- _Your goal_
Below is a set of entries. Reproduce exactly the lines from the one containing "Open the 形状" through the end, both included.

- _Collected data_
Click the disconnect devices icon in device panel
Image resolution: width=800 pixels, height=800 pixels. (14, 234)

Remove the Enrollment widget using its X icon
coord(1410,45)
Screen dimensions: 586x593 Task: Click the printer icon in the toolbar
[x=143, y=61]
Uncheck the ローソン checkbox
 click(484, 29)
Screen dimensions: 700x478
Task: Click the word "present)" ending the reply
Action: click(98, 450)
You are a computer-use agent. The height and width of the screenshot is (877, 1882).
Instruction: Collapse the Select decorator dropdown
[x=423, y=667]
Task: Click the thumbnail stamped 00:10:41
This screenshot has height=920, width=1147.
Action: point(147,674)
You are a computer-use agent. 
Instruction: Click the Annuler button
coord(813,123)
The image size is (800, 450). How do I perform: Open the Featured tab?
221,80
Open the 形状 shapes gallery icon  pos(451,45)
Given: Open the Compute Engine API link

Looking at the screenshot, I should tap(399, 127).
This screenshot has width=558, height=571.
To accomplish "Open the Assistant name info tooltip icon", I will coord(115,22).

- _Task result_
Open the 形状 shapes gallery icon  pos(451,45)
Given: Open the Compute Engine API link

Looking at the screenshot, I should tap(399, 127).
This screenshot has width=558, height=571.
To accomplish "Open the Assistant name info tooltip icon", I will coord(115,22).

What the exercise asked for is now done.